SUPPLIED DATA:

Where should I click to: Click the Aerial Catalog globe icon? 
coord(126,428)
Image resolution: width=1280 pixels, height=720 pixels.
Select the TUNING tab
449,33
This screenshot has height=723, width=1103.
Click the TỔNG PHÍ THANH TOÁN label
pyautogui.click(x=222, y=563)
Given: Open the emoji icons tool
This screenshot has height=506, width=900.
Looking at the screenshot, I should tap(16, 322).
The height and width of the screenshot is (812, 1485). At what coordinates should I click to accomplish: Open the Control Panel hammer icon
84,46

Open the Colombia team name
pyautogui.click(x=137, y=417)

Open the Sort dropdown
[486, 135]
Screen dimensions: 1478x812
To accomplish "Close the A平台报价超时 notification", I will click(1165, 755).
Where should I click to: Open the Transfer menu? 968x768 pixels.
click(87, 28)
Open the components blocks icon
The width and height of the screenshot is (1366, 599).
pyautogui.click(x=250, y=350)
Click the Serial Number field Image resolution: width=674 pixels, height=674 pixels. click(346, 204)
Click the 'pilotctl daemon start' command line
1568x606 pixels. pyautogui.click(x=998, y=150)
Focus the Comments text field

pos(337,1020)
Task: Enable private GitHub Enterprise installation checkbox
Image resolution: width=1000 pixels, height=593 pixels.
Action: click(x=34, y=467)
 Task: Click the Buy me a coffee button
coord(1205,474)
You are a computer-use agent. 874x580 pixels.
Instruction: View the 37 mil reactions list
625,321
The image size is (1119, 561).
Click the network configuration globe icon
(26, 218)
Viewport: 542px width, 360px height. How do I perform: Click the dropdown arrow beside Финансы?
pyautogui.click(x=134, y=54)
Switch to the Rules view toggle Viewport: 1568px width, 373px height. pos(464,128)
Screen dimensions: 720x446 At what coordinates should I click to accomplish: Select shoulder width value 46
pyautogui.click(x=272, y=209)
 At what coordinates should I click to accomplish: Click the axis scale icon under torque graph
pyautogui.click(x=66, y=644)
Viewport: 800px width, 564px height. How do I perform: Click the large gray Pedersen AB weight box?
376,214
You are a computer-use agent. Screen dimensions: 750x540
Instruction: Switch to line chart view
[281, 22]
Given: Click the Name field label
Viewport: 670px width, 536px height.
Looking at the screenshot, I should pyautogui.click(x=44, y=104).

INSTRUCTIONS FOR THE TASK: Reproduce the lines of the listing from the line with "Click the 'pilotctl" up to and including the line with "Action: click(x=34, y=467)", without any changes.

WRITTEN RESPONSE:
Click the 'pilotctl daemon start' command line
1568x606 pixels. pyautogui.click(x=998, y=150)
Focus the Comments text field

pos(337,1020)
Task: Enable private GitHub Enterprise installation checkbox
Image resolution: width=1000 pixels, height=593 pixels.
Action: click(x=34, y=467)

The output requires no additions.